**Exercise objective**: All lines holding the word "will" in the listing below need to be copied.

**Data for this exercise**:
------------------------------------

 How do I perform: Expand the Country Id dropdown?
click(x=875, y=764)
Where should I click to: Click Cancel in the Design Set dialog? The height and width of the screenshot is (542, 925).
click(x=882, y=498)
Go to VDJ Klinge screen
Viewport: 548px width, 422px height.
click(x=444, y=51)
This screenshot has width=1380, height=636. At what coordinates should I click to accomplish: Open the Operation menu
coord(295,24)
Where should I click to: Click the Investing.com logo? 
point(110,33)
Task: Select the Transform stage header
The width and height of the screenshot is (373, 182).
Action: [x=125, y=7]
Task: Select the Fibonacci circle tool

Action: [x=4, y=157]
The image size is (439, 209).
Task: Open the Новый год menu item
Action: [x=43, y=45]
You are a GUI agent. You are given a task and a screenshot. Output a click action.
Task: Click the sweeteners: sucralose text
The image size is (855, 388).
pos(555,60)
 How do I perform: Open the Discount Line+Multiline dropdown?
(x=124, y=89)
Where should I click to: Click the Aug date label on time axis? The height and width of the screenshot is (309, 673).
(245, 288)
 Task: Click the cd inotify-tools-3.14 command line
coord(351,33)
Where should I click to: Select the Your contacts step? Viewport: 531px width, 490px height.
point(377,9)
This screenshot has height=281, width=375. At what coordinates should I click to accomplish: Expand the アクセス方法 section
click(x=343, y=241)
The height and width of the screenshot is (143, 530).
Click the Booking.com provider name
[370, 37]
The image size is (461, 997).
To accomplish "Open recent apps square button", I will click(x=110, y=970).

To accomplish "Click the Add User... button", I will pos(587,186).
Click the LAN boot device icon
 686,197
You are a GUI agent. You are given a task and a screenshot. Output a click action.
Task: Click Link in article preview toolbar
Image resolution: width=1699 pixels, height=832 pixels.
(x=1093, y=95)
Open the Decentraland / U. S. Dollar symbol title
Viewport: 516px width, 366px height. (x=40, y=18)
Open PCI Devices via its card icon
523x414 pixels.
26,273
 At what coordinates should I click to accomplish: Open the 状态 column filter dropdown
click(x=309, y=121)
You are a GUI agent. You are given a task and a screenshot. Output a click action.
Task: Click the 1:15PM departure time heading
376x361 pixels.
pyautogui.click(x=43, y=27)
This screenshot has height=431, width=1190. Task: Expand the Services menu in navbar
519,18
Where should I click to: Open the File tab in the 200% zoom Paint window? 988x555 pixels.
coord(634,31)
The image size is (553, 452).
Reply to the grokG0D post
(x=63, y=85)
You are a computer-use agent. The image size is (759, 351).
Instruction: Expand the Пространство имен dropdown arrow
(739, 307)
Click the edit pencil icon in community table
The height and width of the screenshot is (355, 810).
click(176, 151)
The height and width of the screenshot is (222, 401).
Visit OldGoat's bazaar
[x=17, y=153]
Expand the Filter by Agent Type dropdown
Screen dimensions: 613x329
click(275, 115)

------------------------------------

**Reply to the task**:
To accomplish "Open recent apps square button", I will click(x=110, y=970).
To accomplish "Click the Add User... button", I will pos(587,186).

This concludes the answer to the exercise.